Fixed exchange rate system is referred to as the exchange system where the exchange rate is fixed by the government or any monetary authority. If the rate of exchange diverges from the fixed equilibrium level due to market forces or the activities of speculators, the monetary authority or government interferes in the foreign exchange market and maintains the rate of exchange at the equilibrium level. In a flexible exchange rate system, the value of the currency is allowed to fluctuate freely as per the changes in the demand and supply of the foreign exchange. The flexible exchange rates are determined by the free working of the market forces. If there is an excess of demand for foreign currency over its supply, the foreign currency appreciates whereas the home currency depreciates. On the other hand, when the supply of foreign currency exceeds the demand for it, the foreign currency depreciates and the exchange value of home currency appreciates in terms of the foreign currency.
The exchange rates play an important role in a country's trade performance. Whether determined by exogenous shocks or by policy, the relative valuations of currencies and their volatility often have important repercussions on international trade, the balance of payments and overall economic performance. Exchange rates are often used by companies and the public for annual financial statements, tax returns, statistical reports and economic analysis. Exchange rates do have implications for price stability and growth. For instance, exchange rates affect prices in international trade.
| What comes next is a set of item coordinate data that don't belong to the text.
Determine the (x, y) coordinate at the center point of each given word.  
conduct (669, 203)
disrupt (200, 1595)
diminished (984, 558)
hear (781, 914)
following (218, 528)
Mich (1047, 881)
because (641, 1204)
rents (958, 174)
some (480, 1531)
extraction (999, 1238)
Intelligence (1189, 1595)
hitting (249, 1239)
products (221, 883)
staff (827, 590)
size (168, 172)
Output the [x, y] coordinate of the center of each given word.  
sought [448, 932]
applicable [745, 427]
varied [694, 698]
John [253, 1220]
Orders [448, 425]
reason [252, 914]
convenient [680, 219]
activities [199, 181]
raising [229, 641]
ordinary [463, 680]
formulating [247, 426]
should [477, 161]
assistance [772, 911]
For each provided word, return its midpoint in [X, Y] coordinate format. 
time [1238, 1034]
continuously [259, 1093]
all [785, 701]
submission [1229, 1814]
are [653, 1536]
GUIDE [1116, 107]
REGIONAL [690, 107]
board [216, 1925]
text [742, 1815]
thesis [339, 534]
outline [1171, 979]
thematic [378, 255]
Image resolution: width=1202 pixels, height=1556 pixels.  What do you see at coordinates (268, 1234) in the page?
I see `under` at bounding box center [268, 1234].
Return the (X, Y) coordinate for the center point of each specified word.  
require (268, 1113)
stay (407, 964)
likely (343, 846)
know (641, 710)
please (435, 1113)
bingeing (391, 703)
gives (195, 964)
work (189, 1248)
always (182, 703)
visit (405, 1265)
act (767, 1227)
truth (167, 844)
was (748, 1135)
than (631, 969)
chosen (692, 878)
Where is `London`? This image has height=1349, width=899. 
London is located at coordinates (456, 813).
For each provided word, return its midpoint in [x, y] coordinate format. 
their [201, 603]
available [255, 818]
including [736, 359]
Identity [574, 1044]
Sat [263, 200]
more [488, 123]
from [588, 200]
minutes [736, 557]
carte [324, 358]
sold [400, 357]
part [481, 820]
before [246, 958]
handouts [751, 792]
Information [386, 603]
The main economic advantages of flexible exchange rates are that they leave the monetary and fiscal authorities free to pursue internal goals such as full employment, stable growth, and price stability and exchange rate adjustment often works as an automatic stabilizer to promote those goals. The main economic advantage of fixed exchange rates is that they promote international trade and investment, which can be an important source of growth in the long run, particularly for developing countries. The advantages of flexible compared to fixed exchange rates for any given country depends on how interdependent that country is with its neighbors. If a country’s economy is highly reliant on its neighbors for trade and investment and experiences economic shocks similar to its neighbors’, there is little benefit to monetary and fiscal independence, and the country is better off with a fixed exchange rate. If a country experiences unique economic shocks and is economically independent of its neighbors, a flexible exchange rate can be a valuable way to promote macroeconomic stability. A political advantage of a currency board or currency union in a country with a profligate past is that it restricts the monetary and fiscal authorities, making it harder to finance budget deficits by printing money.